Shah, a longtime Montclair resident, was born and raised in India. She came to the United States with her husband and two young children in the 1970s, experiencing not just culture shock but the tension between her responsibility to her family — the expectation that she would be a typical housewife and mother — and her need to express herself through art.

That tension, as well as the culture shock, became two of the main themes of her art, and remained so even as she became increasingly comfortable with the American way of life and found professional success. (Her work has been shown in many museums and galleries.)

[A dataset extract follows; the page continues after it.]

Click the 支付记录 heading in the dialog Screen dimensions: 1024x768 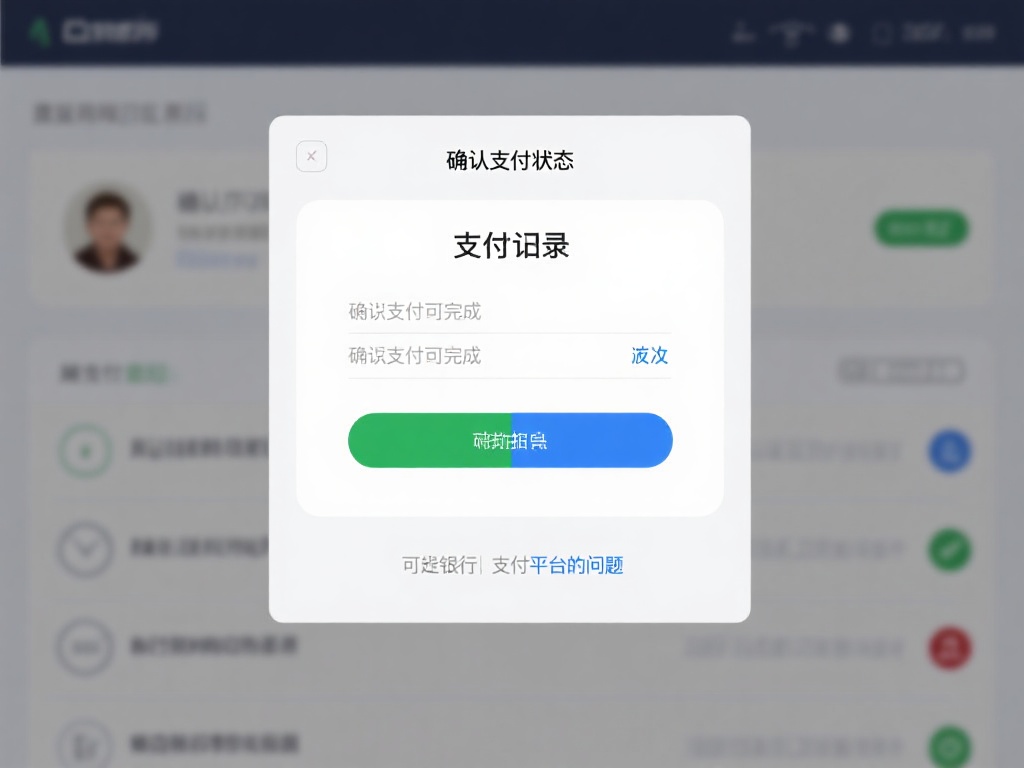click(x=511, y=246)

Her art utilizes both traditional Indian images and images taken from American culture (Big Bird, from “Sesame Street,” and Spider-Man both show up with surprising frequency). It often depicts women in motion, negotiating the many demands made on them with grace.

“Women think they can do everything,” Ela Shah says in the film. “They can take care of the house. They can take care of the husband. They can take care of relationships. They can do everything. They can look beautiful. So they are compared with Indian goddesses who do a lot of tasks at once.”

She has restlessly experimented with painting, bronze sculpture, mobiles, quilts, video, woodwork and more, often mixing two or more mediums together. Many of her works don’t fit into a neat box, stylistically or in terms of shape.

A wall sculpture by Ela Shah, featuring the “Sesame Street” character Big Bird, in the middle.

“She moves from medium to medium, and she makes each medium her own,” says Donna Gustafson, chief curator of the Zimmerli Art Museum in New Brunswick, in the film. “So, working in bronze, she’s looking for ways to create movement and dynamism. Working in wood, she is incorporating painting and sculpture, and using a sort of collage aesthetic.

“So she’s taking different things and putting them together, and creating juxtapositions that are sometimes unnerving, or disturbing, but are moments of, sort of, clarity in the confusion of life.”

“Breaking Boundaries” is the right title for this film. Through choice or circumstance, Ela Shah has had to break through the boundaries that were imposed on her, in her life. The fact that she has been able to express this in her art in such a striking way makes her a good subject for a documentary; I can’t imagine anyone who is interested in visual art not enjoying this one.

“Ela — Breaking Boundaries” will be shown at 7 p.m. Sept. 26 at Voorhees Hall at Rutgers University in New Brunswick, and also be available to be streamed online that day.

For information on this film and other festival offerings, visit njfilmfest.com.